Members of both parties also say there is no realistic chance that Obama and Republicans can agree by August — when the Treasury Department says it will run out of ways to avoid defaulting on the government’s debt obligations — on specific cuts of trillions of dollars, as Republicans are demanding. So the fallback is to combine what cuts they can agree to with budget procedures to enforce additional future savings.

“You can’t just do budget process reforms because that’s just kicking the can to the next Congress and saying, ‘Well, we promise to fix this later,”’ said Rep. Paul D. Ryan, R-Wis., and the House Budget Committee chairman. “That’s why we say you have to have real, material spending changes, which then are backed up by substantive process reforms.”

Even former opponents of Gramm-Rudman-Hollings are now open to an updated version. One is Obama’s budget director, Jacob J. Lew.

“I’ll be candid,” Lew said. “My own thinking on this area has evolved over the last 25 years.”

In 1985, as a senior adviser to Speaker Thomas P. O’Neill, Lew helped negotiate changes to make Gramm-Rudman-Hollings acceptable to Democrats — for example, by exempting antipoverty programs from automatic cuts. In the 1990s, he was deputy director and then director of President Bill Clinton’s White House budget office.

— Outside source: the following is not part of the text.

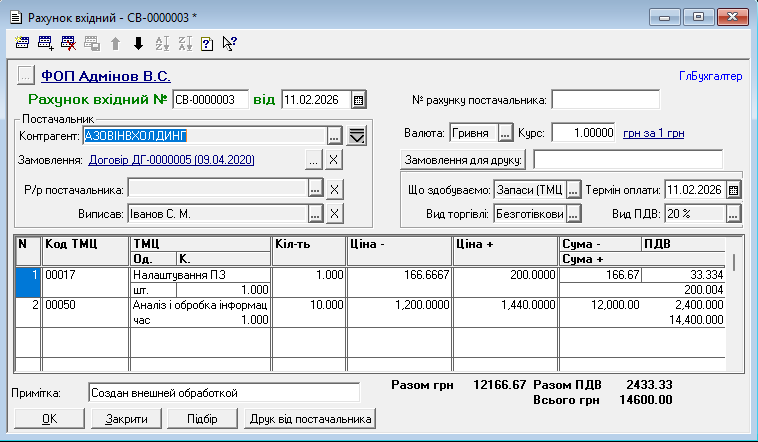This screenshot has width=758, height=442.
Task: Click the Друк від постачальника button
Action: 310,419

In hindsight, Lew said, “I don’t know that we ever would have been able to accomplish the deficit reduction that we did in 1990, 1993, 1997, without an environment that had been shaped by having that collection of enforcement mechanisms in place.”

Obama has called for a “debt fail-safe” trigger that would automatically cut spending and so-called tax expenditures — the roughly $1 trillion a year in popular tax breaks for individuals and corporations — if by 2014 the debt’s growth has not been stabilized and if annual deficits are projected to be greater than 2.8 percent of the economy for the remainder of the decade. (The deficit last year was 8.9 percent of the gross domestic product.) Social Security, Medicare benefits and antipoverty programs would be exempt.

The president’s bipartisan fiscal commission also proposed annual deficit targets backed by potential triggers of both spending cuts and tax increases. A bipartisan “Gang of Six” in the Senate is negotiating to write those recommendations into legislation. And several bipartisan nongovernment groups have recommended debt and deficit targets enforced by the threat of automatic spending cuts and tax increases.

Lew said that whether such proposals would work was beside the point. “The real truth is nobody ever wants to find out,” he said. “The purpose of these mechanisms is to discipline those in the policy process to make decisions.”

But, he added, both spending cuts and tax increases have to be threatened — so that both parties have an incentive to compromise and forestall automatic action.

Republicans disagree. “Spending across the board is covered — our spending, their spending,” Ryan said.

The House Republicans’ budget, written by Ryan, would cap annual discretionary spending. Also, like a separate proposal from Sens. Bob Corker, R-Tenn., and Claire McCaskill, D-Mo., it would limit all federal spending to roughly 21 percent of the gross domestic product, the historical average of the past four decades.

Obama told Senate Democrats last week that he would not accept such a cap.

The administration and most budget groups say a spending cap based on recent years ignores a demographic reality: The oldest of the roughly 77 million baby boomers turn 65 this year, beginning a wave that will drive up projected costs for Medicare, Medicaid and Social Security, while the ranks of taxpaying workers are shrinking. Because those programs are a large and growing part of the budget, they would face huge reductions to keep overall spending within the proposed cap.